SALEM, Ala.- Walter Cox is living out a dream. A daydream to be specific.
One day about six years ago the former Alabama dump truck operator was delivering a load, considering the present and contemplating his future.
It was at that time, Cox says, that the idea for a large-scale, inland recreational fishing park emerged.
"All of a sudden it hit me," said Cox, owner of Corbett Creek Ventures. "I love to fish and I had the land. I figured, 'Why not?'"
The land is a 200-acre dairy farm purchased by Cox's grandfather in 1947, nearly half of which is being developed by Cox and his crew into a unique recreational fishing park he hopes will one day draw thousands to his hometown of Salem, Ala., midway between Auburn, Ala. and Columbus, Ga.
When it opens in Spring 2006, that operation will include a 2-acre tournament lake, three "fish by the pound" lakes, each 2-3 acres in size, and a 5-plus acre lake for trophy bass fishing.
Until then, Cox and his Corbett Creek group are operating a successful surface mining business as they prepare the site, selling material to local grading and site contractors.
At present, Cox and crew are using a single Volvo EC210B excavator to remove what eventually will total about 1.2 million yd3 of material from the family farm.
"I couldn't be more satisfied than I am with the Volvo," Cox said. "The way it performs just blows me away."
New to the excavation business
When he decided to build the fishing park, Cox had the vision and the land. What he lacked was startup capital that would have allowed him to hire a grading contractor to prep the site.
With no other alternative, Cox decided he had to do the work himself.
"I had trouble at first," Cox said. "My experience was with farm tractors, I had never run a piece of heavy equipment in my life."
Before beginning the project, Cox bought a 12- year-old excavator that soon failed. He followed that purchase with another older unit, which also failed. "I knew right then that it was time to step up to a new unit," Cox said.
"I started to demo everything I could get my hands on," he said. "I tried them all: Deere, Kobelco, Hitachi, Komatsu."
Cox said that he eventually narrowed his buying decision down to either of his two most recent demo units - Deere or Komatsu.

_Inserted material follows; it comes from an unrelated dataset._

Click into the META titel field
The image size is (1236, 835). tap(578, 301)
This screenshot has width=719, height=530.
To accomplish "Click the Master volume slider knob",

Then he was introduced to the Volvo.
"I was trying to decide between the Deere and the Komatsu until my Volvo salesman convinced me to give his machine a shot," Cox said. "To say the least, I'm glad that I did."
Cox said that the EC210B clearly outperformed any other excavator he had operated. He was so impressed by its performance that he made his buying decision within minutes.
"The Volvo hit the ground at 10 a.m. on a Friday morning," he said. "I loaded two trucks and then got out. I said to my operator, 'Hop up there on that Volvo. That's your new machine.'
"For two weeks I went back and forth between the Deere and the Komatsu," Cox said. "Then all it took was for me to load two trucks, and I knew that the Volvo was it."